Коньяк прокуратуре от угрозыска

 

Старший "следак" районной прокуратуры и старший "опер" районного угрозыска зябли на лестничной площадке в ожидании судмедэксперта. Наружный осмотр трупа и места происшествия они уже сделали. Ничего подозрительного, казалось бы, не было.

- Да отказной это, Володя, отказной... - обнадеживал оперативник следователя: - И дела возбуждать не потребуется. На коньяк спорим! Уже 73 года старушке. Много ли ей надо? Спускалась впотьмах. Зацепилась... Видишь - тапочек?

Борис Журавель вытащил универсальную стариковскую обувку, торчавшую меж прутьев перил. Прикинул по своей ноге, как могло получится. Вроде, все правильно. Все сходится.
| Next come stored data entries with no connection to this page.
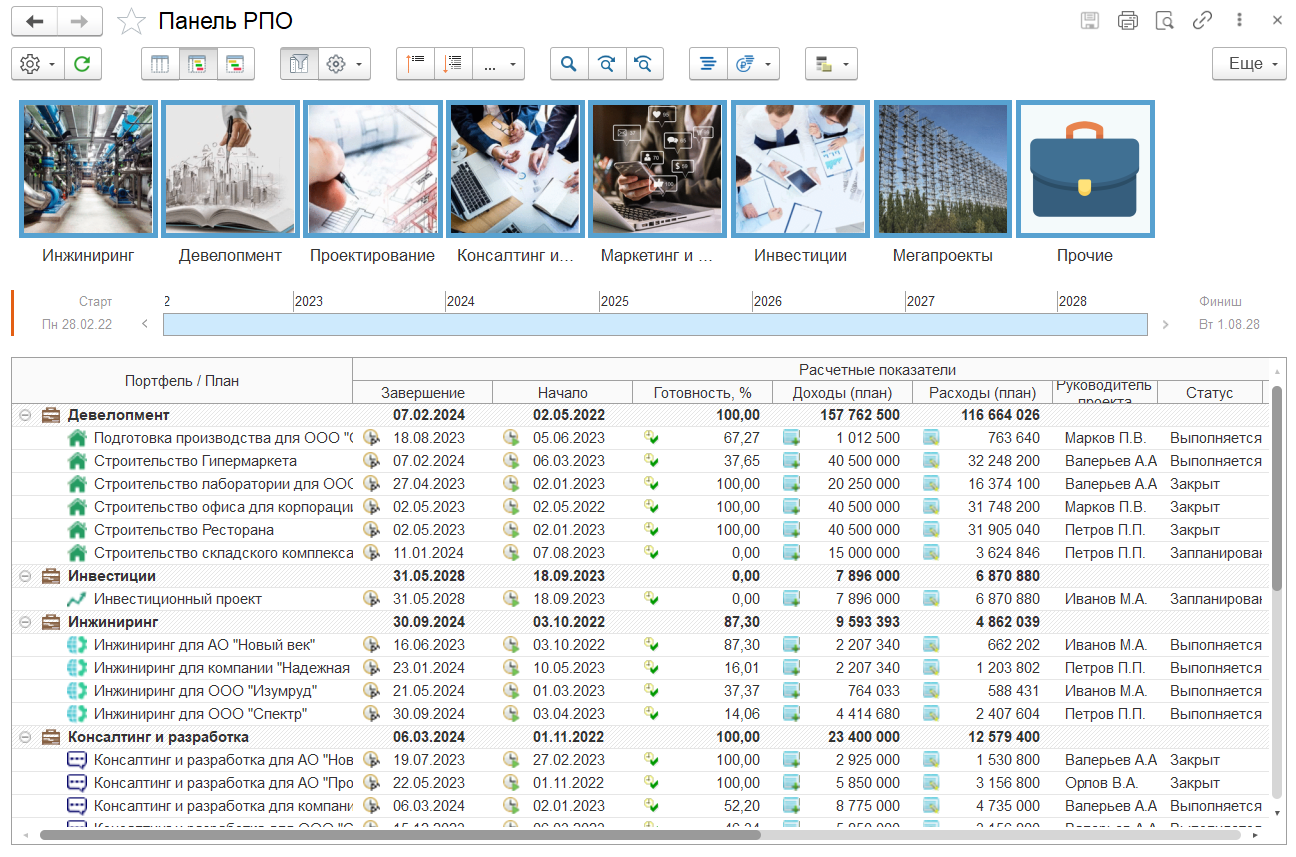1296x857 pixels.
Task: Click the chain link icon in header
Action: point(1202,21)
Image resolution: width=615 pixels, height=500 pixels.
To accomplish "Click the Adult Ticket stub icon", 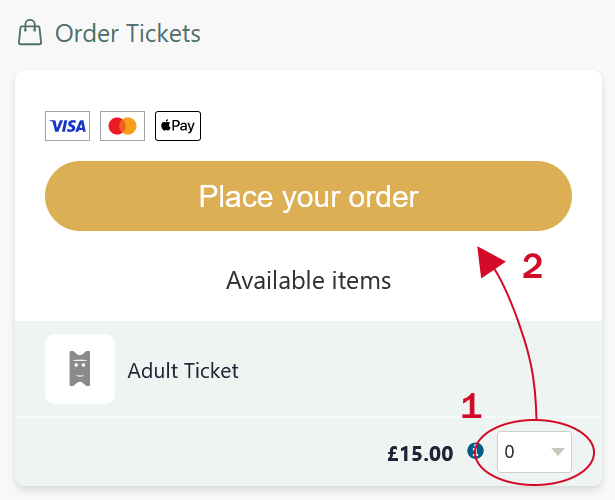I will (80, 369).
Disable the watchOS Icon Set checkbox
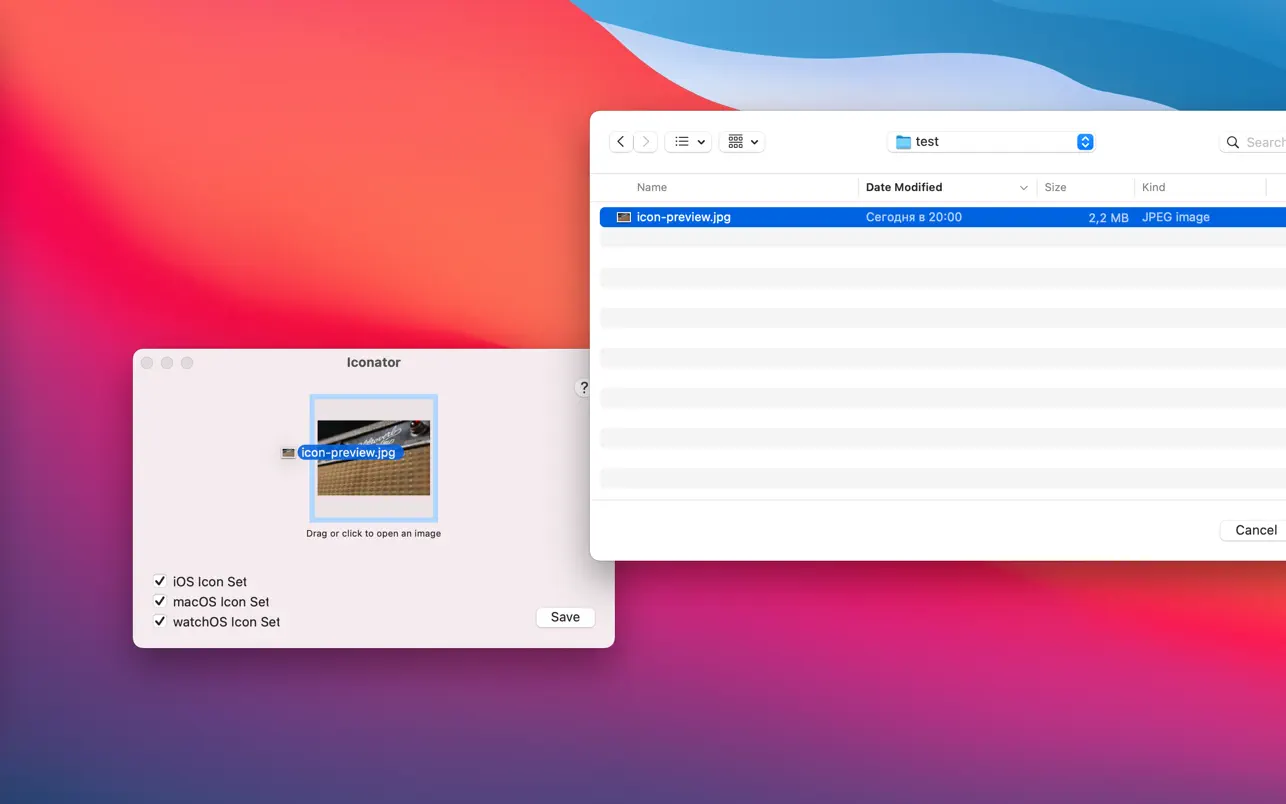Screen dimensions: 1286x804 point(160,621)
Чуть в сторону носок и летишь головой на ступеньки.

- Борис, ты не прав! - упрямился Ульянов. - Что-то не складывается у меня и все тут! Крови почему-то совсем мало. Лежит уж очень аккуратно. И вообще... Вся эта "картинка" какая-то не такая...

Какой должна быть "картинка" при осмотре трупа, изучено было еще в 1247 году, когда в знаменитом компедиуме по судебной медицине "Си Юань-лу" были раскрыты всевозможные признаки той, либо иной насильственной смерти. Сочинские сыщики могли и не знать этого первоисточника. Но когда эксперт раздел старушку, вся оперативно-следственная группа уже не сомневалась: предстоит работа по раскрытию замаскированного убийства. В полном соответствии с древнекитайским учением императорского судебного медика Сун Цы, окоченевшее тело само говорило о злодейском умерщвлении. Трупные пятна красноречиво объясняли профессионалам: жертва довольно долго лежала на спине. Потом кто-то перетащил ее на ступеньки и попытался инсценировать падение.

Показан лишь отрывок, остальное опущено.